What to work on -
Can you rewrite the records below, swapping every "pixels" for "px" and leaving everything else as it is? Omit the pictures from your answer.

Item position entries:
--- START ---

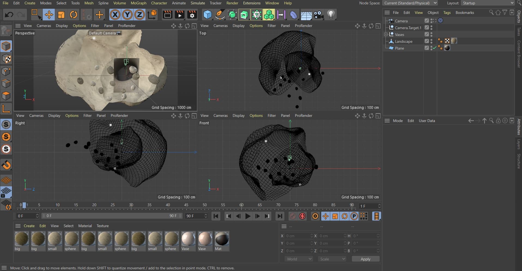Expand the Vases object hierarchy
522x271 pixels.
coord(386,35)
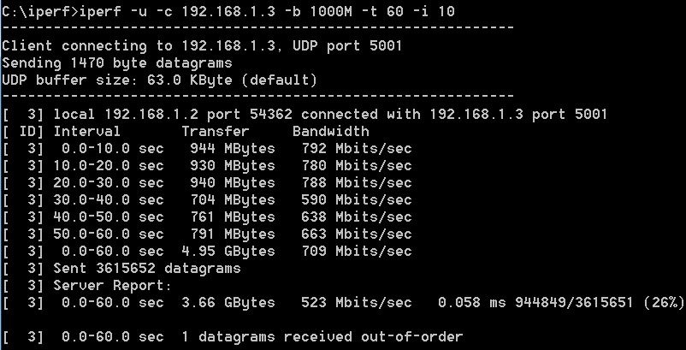Click the 20.0-30.0 sec interval row
686x350 pixels.
pyautogui.click(x=207, y=183)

--- END ---

Full answer -
Expand the Vases object hierarchy
522x271 px.
coord(386,35)
Click the 20.0-30.0 sec interval row
686x350 px.
pyautogui.click(x=207, y=183)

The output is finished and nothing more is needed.